*Page extract:*

I think he would be fine if they would get there and say Nick Fuentes is one of the first people doing this, let's welcome him on our show. But the fact that he's still excluded, to the fact that they called him gay, loser, basically, in his parents' basement, implied that he was working for the CIA or was an agent, probably of Qatar, to destroy the right. I think that's what made him start being resentful, and also, there is this class issue here, which is very real. It's not his fault; Tucker's mother left them when he was very young. Then his father married an heiress from the Swanson fortune. And although she wasn't his mother. It was his stepmother. Obviously, he was living with his father and his stepmother, and they had a very good relationship. She was very good to him. And he ended up having all these benefits from a very young age. First, great wealth and privilege, and then some amount of fame, and then more fame, and then more wealth. And that's more or less been his life. 

Candace, I'm not sure about where she came from, what her family situation was, but once she got very big, she became very wealthy, and then she went to work for The Daily Wire, had a very lucrative contract there, and now she's married to, I heard Nick saying he's British royalty. I don't know if he is, maybe he is. I don't know one way or the other, but I know he's extremely wealthy. And I think there's a class issue there, too, which is like, you two purport to be the kind of warriors for this group of which you're not a part, which has kind of disaffected working-class white people. And Nick's saying, “I actually came from there and now suddenly you two, from your great mountain of wealth and privilege and lifelong or at least in Candace's case, years long, financial power and privilege and status and wealth, whatever, are coming in and trying to talk about me like I'm some loser and yeah I'm a loser in the sense that lots of white people have become trampled on by the United States and that is supposed to be what right-wing populism cares about.” 

So, I thought it was very telling. I do think, if I’m totally honest, it's more personal than substantive. I think Nick feels a lot of resentment for how he's been treated.

*Entries shown:*
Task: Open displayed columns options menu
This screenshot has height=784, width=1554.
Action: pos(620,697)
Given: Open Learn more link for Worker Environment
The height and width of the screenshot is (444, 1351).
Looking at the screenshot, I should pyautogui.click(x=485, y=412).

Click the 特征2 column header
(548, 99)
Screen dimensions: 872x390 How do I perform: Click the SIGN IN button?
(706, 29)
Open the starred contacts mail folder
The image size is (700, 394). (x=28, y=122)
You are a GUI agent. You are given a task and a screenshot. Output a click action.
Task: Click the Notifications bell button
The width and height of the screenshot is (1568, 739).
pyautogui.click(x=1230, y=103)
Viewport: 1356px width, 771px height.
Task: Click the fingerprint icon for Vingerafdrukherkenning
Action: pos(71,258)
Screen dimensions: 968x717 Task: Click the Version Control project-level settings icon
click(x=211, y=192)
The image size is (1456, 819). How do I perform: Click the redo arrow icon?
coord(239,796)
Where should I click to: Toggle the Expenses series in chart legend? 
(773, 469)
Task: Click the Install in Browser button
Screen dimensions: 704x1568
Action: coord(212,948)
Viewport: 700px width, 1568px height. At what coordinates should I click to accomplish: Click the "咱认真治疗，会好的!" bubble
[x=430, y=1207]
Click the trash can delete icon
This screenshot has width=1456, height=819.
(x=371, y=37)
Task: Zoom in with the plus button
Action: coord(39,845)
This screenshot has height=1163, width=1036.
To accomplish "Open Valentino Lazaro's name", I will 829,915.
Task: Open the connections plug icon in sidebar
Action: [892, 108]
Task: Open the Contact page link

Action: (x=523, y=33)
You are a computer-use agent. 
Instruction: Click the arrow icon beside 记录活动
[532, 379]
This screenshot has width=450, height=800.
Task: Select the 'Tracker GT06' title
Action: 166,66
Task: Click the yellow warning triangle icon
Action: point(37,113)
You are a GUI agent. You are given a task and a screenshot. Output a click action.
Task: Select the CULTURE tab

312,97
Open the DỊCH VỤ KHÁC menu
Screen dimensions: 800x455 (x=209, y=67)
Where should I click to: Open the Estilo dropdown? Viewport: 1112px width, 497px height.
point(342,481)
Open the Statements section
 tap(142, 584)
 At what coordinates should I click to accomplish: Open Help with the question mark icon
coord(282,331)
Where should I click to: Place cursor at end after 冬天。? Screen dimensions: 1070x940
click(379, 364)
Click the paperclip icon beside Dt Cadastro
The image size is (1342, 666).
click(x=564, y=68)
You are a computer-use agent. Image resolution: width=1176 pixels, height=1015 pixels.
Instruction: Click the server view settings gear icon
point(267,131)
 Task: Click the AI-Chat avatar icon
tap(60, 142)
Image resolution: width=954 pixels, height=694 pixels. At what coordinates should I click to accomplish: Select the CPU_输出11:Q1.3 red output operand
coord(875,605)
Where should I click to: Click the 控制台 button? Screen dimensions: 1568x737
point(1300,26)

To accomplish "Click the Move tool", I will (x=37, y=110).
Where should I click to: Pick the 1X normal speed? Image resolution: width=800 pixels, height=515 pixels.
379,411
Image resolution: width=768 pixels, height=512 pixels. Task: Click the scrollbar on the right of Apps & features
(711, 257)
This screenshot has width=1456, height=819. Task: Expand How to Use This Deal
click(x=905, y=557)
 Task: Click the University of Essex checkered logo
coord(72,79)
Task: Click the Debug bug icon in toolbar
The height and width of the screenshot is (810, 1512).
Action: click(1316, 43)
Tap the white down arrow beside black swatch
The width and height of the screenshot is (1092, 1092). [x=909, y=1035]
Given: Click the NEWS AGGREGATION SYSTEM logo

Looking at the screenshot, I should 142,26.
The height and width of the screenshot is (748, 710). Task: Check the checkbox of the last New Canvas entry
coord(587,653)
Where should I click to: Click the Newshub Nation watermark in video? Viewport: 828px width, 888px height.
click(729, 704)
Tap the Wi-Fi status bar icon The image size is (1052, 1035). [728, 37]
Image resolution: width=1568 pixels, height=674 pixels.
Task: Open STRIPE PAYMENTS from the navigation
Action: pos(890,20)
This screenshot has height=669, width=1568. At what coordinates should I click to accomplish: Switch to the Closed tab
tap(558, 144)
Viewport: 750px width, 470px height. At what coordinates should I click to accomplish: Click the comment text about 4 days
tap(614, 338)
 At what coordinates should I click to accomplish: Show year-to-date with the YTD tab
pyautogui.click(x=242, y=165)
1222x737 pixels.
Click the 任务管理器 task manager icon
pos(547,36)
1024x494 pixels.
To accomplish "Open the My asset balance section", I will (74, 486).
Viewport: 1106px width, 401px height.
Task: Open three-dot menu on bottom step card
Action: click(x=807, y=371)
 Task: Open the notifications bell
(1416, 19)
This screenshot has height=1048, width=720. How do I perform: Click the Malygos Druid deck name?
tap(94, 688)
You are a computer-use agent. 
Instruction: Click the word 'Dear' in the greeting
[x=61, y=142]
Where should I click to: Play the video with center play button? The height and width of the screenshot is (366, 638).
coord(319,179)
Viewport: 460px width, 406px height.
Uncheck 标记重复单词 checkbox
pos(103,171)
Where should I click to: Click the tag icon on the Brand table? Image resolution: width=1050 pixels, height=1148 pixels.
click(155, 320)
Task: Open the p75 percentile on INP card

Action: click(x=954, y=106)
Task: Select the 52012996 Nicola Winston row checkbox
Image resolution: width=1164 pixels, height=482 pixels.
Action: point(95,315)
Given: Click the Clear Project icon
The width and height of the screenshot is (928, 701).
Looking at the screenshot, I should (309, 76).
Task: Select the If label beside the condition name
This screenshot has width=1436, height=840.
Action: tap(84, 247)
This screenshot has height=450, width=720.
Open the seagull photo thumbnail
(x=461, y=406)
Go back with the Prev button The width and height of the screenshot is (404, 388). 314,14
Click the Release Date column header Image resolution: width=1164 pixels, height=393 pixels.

*Task 1:*
In the Nick Fuentes commentary, whom did Tucker's father marry after Tucker's mother left?
*Task 2:*
Please resume the Nick Fuentes commentary after its last sentence.
The items aren't needed here.

*Task output 1:*
An heiress from the Swanson fortune.

*Task output 2:*
I think Candace and Tucker feel resentment that they put a lot on the line to go where they went and one of the people who has a big influential audience, especially among young conservatives, have kind of gone to war with them. So, I think there's a lot of personal animist and personal resentment driving this, but there's also something very substantive here as well, which is about how people who are a little bit further along on the extremist train sometimes get attacked by the people who are less so, where they want to draw a line and kind of cut off the plank and have you fall off, even though you are on the plank first. I think Nick feels like that's being done to him, and I also think that there is a real class conflict that is driving a lot of this which is very much a part of the conservative world. I mean, huge amounts of conservative influencers, conservative pundits, conservative operatives who claim that they're there to speak for the working-class, for disaffected white people in the United States, are hanging out with billionaires every day and being funded by billionaires and meeting with billionaires and getting invites to the White House and to every center of power. And a lot of compromises are required to do that. And Nick's not willing to make them, and a lot of them are, and that is a substantive issue as well.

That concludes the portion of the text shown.